**Exercise directions**: Extract every line from all of the entries below and reproduce each one character for character.

[Location data for words and elements]

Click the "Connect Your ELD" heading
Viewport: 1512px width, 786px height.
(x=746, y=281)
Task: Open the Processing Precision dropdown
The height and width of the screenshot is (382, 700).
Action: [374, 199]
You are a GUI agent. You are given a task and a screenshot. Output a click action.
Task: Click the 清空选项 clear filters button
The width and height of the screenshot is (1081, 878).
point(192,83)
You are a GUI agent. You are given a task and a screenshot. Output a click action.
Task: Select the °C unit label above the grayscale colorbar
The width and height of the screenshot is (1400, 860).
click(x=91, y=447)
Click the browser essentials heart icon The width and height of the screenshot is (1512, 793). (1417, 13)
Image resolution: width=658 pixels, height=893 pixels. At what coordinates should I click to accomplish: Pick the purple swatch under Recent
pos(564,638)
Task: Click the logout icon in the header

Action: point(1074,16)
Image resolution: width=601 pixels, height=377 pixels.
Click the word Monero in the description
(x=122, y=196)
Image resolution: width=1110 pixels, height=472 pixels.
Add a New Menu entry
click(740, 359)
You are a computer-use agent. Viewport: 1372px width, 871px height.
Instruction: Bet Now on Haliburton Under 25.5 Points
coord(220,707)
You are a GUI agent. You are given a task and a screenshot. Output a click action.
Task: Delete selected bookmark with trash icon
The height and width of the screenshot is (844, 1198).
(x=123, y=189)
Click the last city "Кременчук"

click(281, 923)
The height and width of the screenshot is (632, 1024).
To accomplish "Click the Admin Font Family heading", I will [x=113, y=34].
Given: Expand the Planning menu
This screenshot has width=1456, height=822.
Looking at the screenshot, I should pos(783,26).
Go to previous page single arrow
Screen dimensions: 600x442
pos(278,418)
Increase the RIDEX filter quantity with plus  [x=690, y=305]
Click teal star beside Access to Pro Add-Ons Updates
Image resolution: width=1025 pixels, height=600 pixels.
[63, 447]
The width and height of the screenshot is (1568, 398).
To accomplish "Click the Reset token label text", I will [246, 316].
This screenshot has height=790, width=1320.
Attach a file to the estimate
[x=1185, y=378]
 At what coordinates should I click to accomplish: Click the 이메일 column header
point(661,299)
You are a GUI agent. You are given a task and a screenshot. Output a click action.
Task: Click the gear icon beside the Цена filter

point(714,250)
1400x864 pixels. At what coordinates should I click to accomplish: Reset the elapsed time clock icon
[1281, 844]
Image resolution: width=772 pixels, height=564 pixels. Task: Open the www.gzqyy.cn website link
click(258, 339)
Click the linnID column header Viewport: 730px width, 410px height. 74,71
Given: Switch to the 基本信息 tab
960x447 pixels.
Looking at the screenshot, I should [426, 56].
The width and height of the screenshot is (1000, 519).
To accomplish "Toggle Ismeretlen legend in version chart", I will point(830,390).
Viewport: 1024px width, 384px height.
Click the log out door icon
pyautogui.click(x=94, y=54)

**Task response**:
Click the "Connect Your ELD" heading
Viewport: 1512px width, 786px height.
(x=746, y=281)
Task: Open the Processing Precision dropdown
The height and width of the screenshot is (382, 700).
Action: [374, 199]
You are a GUI agent. You are given a task and a screenshot. Output a click action.
Task: Click the 清空选项 clear filters button
The width and height of the screenshot is (1081, 878).
point(192,83)
You are a GUI agent. You are given a task and a screenshot. Output a click action.
Task: Select the °C unit label above the grayscale colorbar
The width and height of the screenshot is (1400, 860).
click(x=91, y=447)
Click the browser essentials heart icon The width and height of the screenshot is (1512, 793). (1417, 13)
Image resolution: width=658 pixels, height=893 pixels. At what coordinates should I click to accomplish: Pick the purple swatch under Recent
pos(564,638)
Task: Click the logout icon in the header

Action: point(1074,16)
Image resolution: width=601 pixels, height=377 pixels.
Click the word Monero in the description
(x=122, y=196)
Image resolution: width=1110 pixels, height=472 pixels.
Add a New Menu entry
click(740, 359)
You are a computer-use agent. Viewport: 1372px width, 871px height.
Instruction: Bet Now on Haliburton Under 25.5 Points
coord(220,707)
You are a GUI agent. You are given a task and a screenshot. Output a click action.
Task: Delete selected bookmark with trash icon
The height and width of the screenshot is (844, 1198).
(x=123, y=189)
Click the last city "Кременчук"

click(281, 923)
The height and width of the screenshot is (632, 1024).
To accomplish "Click the Admin Font Family heading", I will [x=113, y=34].
Given: Expand the Planning menu
This screenshot has width=1456, height=822.
Looking at the screenshot, I should pos(783,26).
Go to previous page single arrow
Screen dimensions: 600x442
pos(278,418)
Increase the RIDEX filter quantity with plus  [x=690, y=305]
Click teal star beside Access to Pro Add-Ons Updates
Image resolution: width=1025 pixels, height=600 pixels.
[63, 447]
The width and height of the screenshot is (1568, 398).
To accomplish "Click the Reset token label text", I will [246, 316].
This screenshot has height=790, width=1320.
Attach a file to the estimate
[x=1185, y=378]
 At what coordinates should I click to accomplish: Click the 이메일 column header
point(661,299)
You are a GUI agent. You are given a task and a screenshot. Output a click action.
Task: Click the gear icon beside the Цена filter

point(714,250)
1400x864 pixels. At what coordinates should I click to accomplish: Reset the elapsed time clock icon
[1281, 844]
Image resolution: width=772 pixels, height=564 pixels. Task: Open the www.gzqyy.cn website link
click(258, 339)
Click the linnID column header Viewport: 730px width, 410px height. 74,71
Given: Switch to the 基本信息 tab
960x447 pixels.
Looking at the screenshot, I should [426, 56].
The width and height of the screenshot is (1000, 519).
To accomplish "Toggle Ismeretlen legend in version chart", I will point(830,390).
Viewport: 1024px width, 384px height.
Click the log out door icon
pyautogui.click(x=94, y=54)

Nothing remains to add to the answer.